To observers, and particularly to the Clinton White House, these moves were befuddling. Inflation was at its lowest in two decades, hovering around 2.7%, but with market indices thriving, Greenspan thought he felt the first licks of warmth from a heating economy. He was such a hawk that he favored raising rates preemptively — to the point, his critics said, of not allowing the economy to flourish.

“Sometimes, when Greenspan was due to come over to the White House, the president would entertain his advisers with an imitation of the Fed chairman: a cheerless old man droning on about inflation,” wrote Sebastian Mallaby, Greenspan’s biographer.
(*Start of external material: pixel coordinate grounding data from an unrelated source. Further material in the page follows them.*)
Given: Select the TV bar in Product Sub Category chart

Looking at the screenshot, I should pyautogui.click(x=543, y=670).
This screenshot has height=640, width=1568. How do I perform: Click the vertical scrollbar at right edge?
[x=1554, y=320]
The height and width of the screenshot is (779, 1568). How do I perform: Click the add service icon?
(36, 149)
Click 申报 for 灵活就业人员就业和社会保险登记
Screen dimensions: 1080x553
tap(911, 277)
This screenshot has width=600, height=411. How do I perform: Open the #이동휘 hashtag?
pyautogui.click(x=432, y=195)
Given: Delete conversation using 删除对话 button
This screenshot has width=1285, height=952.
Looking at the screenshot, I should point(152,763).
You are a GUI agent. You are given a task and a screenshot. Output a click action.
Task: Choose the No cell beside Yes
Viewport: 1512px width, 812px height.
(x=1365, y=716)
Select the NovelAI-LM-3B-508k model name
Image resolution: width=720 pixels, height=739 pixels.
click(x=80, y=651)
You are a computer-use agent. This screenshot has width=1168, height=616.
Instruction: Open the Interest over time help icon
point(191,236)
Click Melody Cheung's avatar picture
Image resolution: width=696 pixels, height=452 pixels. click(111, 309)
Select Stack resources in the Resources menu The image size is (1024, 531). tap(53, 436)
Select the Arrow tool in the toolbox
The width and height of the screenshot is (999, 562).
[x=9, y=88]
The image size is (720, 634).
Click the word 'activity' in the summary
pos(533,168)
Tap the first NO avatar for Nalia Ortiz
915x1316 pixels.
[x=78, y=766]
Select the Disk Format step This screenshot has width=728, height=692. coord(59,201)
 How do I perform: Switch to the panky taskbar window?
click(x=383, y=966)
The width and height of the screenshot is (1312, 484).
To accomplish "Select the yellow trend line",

When Greenspan proposed the 75-basis-point hike to his colleagues, Mallaby added, “it was as though Greenspan had listened to speaker Newt Gingrich and Clinton wax lyrical about the economy’s potential and had resolved to pick a fight with both of them.”

The soft landing of 1994

In retrospect, economists think that Greenspan’s tightening brought the US down into a soft landing — a cooling of the markets that avoids the kind of recession often triggered by sharp, sudden rises in interest rates. Despite another rate increase by 50 basis points in February 1995, the Dow Jones rose more than 33% over the course of that year, showing that the economy’s spirits were unaffected by Greenspan’s great hike.

Inflation stayed mild. We will never know the counterfactual, of course; prices may have remained low anyway, thanks to the efficiencies of rapid globalization, and Greenspan may have nipped a larger economic boom in the bud. But as the phrase goes: no harm, no foul.

Jerome Powell, the current Fed chair, finds himself in a very different position. He is trying to fight already blazing fires with respect to both inflation, which has risen to 8.6%, and the plunging in the stock market. Fears of a recession abound, in large part because everyone expects the Fed will hit the brakes hard very soon to tame prices. Powell wants a soft landing as well. Unlike Greenspan in 1994, though, he is already feeling turbulence.